# Construction of Hal-Data

## Data File Introduction

- Hal-Data 130K SFT.json: The SFT dataset based on the LLaVA style, built upon the Hal-Data foundation.
- in_domain_eval_5k.json: In-domain evaluation data used in the discriminative evaluation of Hal-Eval.
- out_of_domain_eval_5k.json: Out-of-domain evaluation data used in the discriminative evaluation of Hal-Eval.
- Hal-Data 2M: Due to limitations on data upload size, we regret to inform you that we are unable to provide Hal-Data 2M.


## Introduction
Welcome to the introduction of Hal-Data, a remarkable dataset meticulously curated through an automated hallucination annotation pipeline with AFHA. With a staggering collection of 1 million instances, Hal-Data comprises two distinct parts: Hal-Data 130k and Hal-Data -2M. In this markdown, we delve into the intricacies of creating this extraordinary dataset.

### Data Collection: Hal-Data 130k
To ensure unparalleled diversity and comprehensiveness, we embarked on a meticulous data collection endeavor. By gathering around 200K images from diverse sources, including the renowned COCO dataset \cite{lin2014coco} featuring 80K high-quality images within our domain, and incorporating an additional 80K web images from CC \cite{changpinyo2021cc3m12m}, SBU \cite{SBU}, and LAION \cite{schuhmann2022laion}, we laid a solid foundation for the dataset. Additionally, to harmonize with the refined style of LVLM outputs, we handpicked 40K image-text datasets from ShareGPT4-V \cite{Chen2023ShareGPT4V}. Leveraging the power of AFHA's ingenious annotation capabilities, we meticulously annotated this subset, culminating in the creation of Hal-Data 130k.

### Generation: Hal-Data -2M
Eager to expand the scale of our dataset while keeping costs manageable, we devised a creative approach. Fine-tuning the publicly available large-scale language model LLaMA2 13B \cite{LLaMA} through the Hal-Data 130k dataset yielded a novel hallucination data annotation model known as Hal-Annotator. By capitalizing on the Hal-Annotator's training on an extensive and diverse dataset, we were able to generate annotations of exceptional quality that were relevant to the content.
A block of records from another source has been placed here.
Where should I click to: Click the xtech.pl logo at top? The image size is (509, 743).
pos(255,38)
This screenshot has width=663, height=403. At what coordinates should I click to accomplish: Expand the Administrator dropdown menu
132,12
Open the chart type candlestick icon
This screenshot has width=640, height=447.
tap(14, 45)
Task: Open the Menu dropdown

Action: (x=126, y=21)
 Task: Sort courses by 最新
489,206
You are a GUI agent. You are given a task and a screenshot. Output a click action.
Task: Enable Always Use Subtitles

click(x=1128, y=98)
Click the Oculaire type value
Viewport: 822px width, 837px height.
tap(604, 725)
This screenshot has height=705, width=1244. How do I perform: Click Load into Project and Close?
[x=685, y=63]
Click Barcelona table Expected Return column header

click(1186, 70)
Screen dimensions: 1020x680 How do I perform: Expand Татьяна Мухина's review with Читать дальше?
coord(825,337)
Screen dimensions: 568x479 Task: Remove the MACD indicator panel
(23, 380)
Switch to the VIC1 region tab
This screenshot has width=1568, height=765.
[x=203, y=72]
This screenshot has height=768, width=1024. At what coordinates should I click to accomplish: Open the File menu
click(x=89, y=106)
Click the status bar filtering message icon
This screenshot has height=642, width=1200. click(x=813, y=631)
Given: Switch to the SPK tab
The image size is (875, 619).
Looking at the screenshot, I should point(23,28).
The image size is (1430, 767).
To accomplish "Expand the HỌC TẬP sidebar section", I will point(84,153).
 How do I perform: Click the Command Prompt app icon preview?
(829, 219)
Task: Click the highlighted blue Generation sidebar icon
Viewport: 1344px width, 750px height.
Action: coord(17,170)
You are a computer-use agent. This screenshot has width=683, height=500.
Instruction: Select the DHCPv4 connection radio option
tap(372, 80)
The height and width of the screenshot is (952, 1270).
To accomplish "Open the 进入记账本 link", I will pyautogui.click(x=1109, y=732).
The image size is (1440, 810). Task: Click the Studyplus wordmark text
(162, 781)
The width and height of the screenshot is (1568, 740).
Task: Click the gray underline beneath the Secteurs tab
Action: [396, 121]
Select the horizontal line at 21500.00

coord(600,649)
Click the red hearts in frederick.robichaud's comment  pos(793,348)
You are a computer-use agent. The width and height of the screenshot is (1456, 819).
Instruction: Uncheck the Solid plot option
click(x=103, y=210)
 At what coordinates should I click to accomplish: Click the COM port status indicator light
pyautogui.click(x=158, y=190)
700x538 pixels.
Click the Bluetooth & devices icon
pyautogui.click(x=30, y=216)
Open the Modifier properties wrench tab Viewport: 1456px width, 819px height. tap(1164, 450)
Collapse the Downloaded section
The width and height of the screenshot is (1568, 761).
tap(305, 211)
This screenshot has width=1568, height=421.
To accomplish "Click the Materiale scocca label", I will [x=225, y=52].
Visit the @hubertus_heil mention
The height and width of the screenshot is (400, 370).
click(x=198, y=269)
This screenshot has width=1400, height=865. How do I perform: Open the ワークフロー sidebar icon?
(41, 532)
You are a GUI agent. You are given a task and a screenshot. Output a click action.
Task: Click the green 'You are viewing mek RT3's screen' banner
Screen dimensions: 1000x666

This approach allowed us to scale our dataset without relying on the costly GPT-4. We carefully selected 2 million image-caption pairs from existing public datasets and deployed our pre-trained Hal-Annotator to introduce various types of hallucinations, thus annotating and enhancing the image captions.

With Hal-Data, we present to you a meticulously crafted dataset that caters to the needs of diverse language tasks. Its remarkable content and nuanced descriptions provide an invaluable resource for advancing research and development in the field. Explore the intricacies of Hal-Data and experience the magic of language-powered visions.